Yes - Jean-Michel Basquiat as a reclining nude. If these days it is no longer unusual to see an artist naked (think Marina Abramovich or even Ai Wei Wei), it is probablt because they use their bodies for their art like so many (other) entertainers. Which is why these shots are different. Taken by a former girlfriend of Basquiat and forgotten for over 30 years, they show the painter both literally and figuratively naked. The nudity here is not a costume or a means to an end. It simply reveals intimacy and carries with it a reflection of Basquiat's short life: After turning away to light a cigarette and smiling into the camera with a mix of glee and discomfort, all that remains is an inward look and a few scattered drawings. 

Sunday, 12 January 2014


Łódź is Poland's third-biggest city, and it is filled with ghosts. The ghosts of textile workers who lived in cramped tenement houses facing the factories, the ghosts of magnates who dined in rococo palaces, and the ghosts of Jews rounded up and deported.

David Lynch, Untitled, (Łódź), 2000

They are there, the ghosts, floating around side by side with the living.

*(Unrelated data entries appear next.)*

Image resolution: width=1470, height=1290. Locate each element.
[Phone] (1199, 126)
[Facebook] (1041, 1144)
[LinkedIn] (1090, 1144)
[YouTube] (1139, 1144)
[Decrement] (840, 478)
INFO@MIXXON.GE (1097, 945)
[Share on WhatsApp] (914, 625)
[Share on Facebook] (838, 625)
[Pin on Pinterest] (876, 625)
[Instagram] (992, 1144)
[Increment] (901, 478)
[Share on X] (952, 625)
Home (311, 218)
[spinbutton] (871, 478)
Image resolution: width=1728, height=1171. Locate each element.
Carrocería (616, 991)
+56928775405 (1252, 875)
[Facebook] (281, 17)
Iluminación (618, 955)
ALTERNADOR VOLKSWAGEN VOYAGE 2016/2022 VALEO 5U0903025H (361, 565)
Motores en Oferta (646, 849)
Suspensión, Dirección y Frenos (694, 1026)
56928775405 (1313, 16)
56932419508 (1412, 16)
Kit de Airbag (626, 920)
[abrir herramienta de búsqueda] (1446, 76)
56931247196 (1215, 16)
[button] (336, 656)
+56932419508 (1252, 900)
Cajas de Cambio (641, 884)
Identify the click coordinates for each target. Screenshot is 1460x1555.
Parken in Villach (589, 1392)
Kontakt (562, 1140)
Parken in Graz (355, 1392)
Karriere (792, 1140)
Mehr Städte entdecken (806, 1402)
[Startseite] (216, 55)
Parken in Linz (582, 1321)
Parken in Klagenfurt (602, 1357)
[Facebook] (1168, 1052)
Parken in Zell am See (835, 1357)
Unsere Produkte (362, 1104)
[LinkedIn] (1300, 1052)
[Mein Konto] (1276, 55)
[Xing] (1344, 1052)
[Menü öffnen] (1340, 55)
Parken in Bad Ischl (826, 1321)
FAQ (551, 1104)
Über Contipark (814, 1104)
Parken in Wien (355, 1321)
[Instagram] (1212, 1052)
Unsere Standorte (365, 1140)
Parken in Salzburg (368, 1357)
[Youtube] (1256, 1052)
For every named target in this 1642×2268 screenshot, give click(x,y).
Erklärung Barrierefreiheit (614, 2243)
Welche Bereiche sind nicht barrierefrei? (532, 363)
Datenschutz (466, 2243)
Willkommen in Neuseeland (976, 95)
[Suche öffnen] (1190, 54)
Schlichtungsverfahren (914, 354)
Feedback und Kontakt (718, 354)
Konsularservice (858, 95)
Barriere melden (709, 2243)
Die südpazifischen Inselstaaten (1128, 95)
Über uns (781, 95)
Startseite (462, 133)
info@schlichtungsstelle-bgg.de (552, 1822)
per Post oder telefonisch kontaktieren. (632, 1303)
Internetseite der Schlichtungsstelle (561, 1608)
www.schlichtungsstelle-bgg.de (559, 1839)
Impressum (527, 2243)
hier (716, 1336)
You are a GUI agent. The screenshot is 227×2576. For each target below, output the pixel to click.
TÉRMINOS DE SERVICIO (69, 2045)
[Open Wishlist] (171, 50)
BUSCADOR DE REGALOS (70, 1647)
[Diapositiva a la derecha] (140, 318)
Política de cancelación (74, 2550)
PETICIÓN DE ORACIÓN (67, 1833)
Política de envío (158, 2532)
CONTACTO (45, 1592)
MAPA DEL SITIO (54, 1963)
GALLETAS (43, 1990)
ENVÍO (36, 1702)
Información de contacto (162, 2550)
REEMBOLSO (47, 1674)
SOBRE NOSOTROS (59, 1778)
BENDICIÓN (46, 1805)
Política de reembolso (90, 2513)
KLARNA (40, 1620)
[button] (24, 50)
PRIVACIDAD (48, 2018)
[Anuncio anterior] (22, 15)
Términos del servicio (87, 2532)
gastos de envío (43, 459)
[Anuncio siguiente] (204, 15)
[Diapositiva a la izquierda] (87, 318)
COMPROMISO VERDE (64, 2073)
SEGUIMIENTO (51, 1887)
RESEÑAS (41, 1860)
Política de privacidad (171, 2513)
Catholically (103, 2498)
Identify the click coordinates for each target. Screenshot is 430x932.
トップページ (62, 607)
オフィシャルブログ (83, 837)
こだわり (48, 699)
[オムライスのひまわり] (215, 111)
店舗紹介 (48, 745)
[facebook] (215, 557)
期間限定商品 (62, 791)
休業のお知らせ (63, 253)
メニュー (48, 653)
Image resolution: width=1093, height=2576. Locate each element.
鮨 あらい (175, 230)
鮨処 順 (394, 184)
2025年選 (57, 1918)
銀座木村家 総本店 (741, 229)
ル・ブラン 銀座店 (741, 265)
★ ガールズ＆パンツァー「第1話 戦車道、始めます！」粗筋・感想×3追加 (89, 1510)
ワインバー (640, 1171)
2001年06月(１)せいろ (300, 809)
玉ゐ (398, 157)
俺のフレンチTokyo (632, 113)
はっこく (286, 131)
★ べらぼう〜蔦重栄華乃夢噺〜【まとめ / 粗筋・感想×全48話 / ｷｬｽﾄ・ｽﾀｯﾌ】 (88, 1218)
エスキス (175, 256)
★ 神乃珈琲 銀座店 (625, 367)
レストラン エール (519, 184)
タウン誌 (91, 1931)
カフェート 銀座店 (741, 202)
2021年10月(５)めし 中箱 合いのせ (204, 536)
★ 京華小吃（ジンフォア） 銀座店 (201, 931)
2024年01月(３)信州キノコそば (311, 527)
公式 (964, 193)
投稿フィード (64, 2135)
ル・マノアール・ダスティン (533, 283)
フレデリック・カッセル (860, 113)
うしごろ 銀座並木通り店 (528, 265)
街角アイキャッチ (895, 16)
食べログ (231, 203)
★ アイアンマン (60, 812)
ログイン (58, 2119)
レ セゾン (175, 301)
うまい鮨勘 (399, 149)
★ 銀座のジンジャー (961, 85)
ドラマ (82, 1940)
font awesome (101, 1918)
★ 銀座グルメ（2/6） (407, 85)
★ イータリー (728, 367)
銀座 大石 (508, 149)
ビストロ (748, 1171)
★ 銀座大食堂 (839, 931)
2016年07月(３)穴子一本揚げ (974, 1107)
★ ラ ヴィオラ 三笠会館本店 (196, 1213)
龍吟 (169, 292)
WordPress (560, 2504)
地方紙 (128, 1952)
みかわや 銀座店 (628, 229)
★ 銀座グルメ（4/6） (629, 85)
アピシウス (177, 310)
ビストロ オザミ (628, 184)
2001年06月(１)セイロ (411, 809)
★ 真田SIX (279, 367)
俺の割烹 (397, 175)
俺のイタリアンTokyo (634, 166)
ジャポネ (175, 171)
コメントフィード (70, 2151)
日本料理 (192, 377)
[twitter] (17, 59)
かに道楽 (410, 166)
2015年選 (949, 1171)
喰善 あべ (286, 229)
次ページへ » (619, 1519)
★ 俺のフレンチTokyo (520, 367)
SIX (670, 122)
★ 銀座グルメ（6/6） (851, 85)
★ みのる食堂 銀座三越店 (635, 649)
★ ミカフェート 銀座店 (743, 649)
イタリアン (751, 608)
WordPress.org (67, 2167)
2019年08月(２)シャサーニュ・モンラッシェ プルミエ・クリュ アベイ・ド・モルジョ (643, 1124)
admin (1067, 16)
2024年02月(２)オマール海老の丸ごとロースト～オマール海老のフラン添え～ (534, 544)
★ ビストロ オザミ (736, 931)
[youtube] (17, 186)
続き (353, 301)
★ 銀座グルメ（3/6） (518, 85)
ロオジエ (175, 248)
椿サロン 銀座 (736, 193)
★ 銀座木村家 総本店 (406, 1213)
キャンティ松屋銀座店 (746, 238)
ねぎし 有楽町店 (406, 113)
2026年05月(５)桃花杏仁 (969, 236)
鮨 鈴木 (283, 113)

The tenement houses are still inhabited, with the same staircases and the same railings, covered by a thousand layers of fingerprints. The rococo palaces are art museums that hardly anyone visits, or restaurants that stay empty on a Friday night. And the ghetto, untouched by the war, has stayed so since: With windowless staircases, crumbling façades, and no paint left to peel. Descendants of those who moved in seven decades ago live in monuments to something they don't care to recall. 

David Lynch, Untitled, (Łódź), 2000

So why visit? Because everywhere else, the traces of the past have been made to look pretty. Everywhere else, the ghosts have been chased away and reconstructed behind glass. Not in Łódź. 

Sunday, 5 January 2014

Killing Clichés

Although it is Behind the Candelabra which dominated the headlines this year, winning eleven Emmies and showing Michael Douglas as the camp and closeted (& Polish) Władziu Liberace, 2013 was actually a great year for boxing down queer stereotypes on film (especially in Poland).

Here my favourite features of last year that starred gay characters and refused to be 'gay films'.

1. Tom At the Farm

Xavier Dolan's fourth feature film lies somewhere between tragedy, comedy and psychological thriller. Sexual tension sizzles between characters dead and alive, and repression becomes a sign of madness. There is so much more to come from this 24-year-old, I cannot wait.

Tom at the Farm (2013), trailer

2. Floating Skyscrapers

"The most courageous film of the year" said the poster for this film, and it might be right: You don't see full-frontal gay sex in arch-catholic Poland every day. And yet the film isn't set on  provocation per se, but on exploring the fear to become oneself. Which ends up being much more shocking than naked bodies.

Płynące wieżowce (Floating Skyscrapers), 2013, official trailer

Floating Skyscrapers - English teaser

3. In The Name Of...

For being incredibly shot and shedding light on a Church taboo. Szumowska's film is not about paedophilia, nor about abuse, but about a priest who happens to be a homo. Powerful, beautiful, and necessary.

In the Name Of (2013), English trailer

4. My Brother the Devil

Alright, not strictly 2013, but I only discovered this gem a couple of weeks ago. Take an East London housing estate, second-generation immigrants, drugs, violence, and forbidden attractions: the right ingredients to fall into a cliché trap. And yet this film manages to dodge them all and create something entirely new and surprisingly empowering. A must-watch.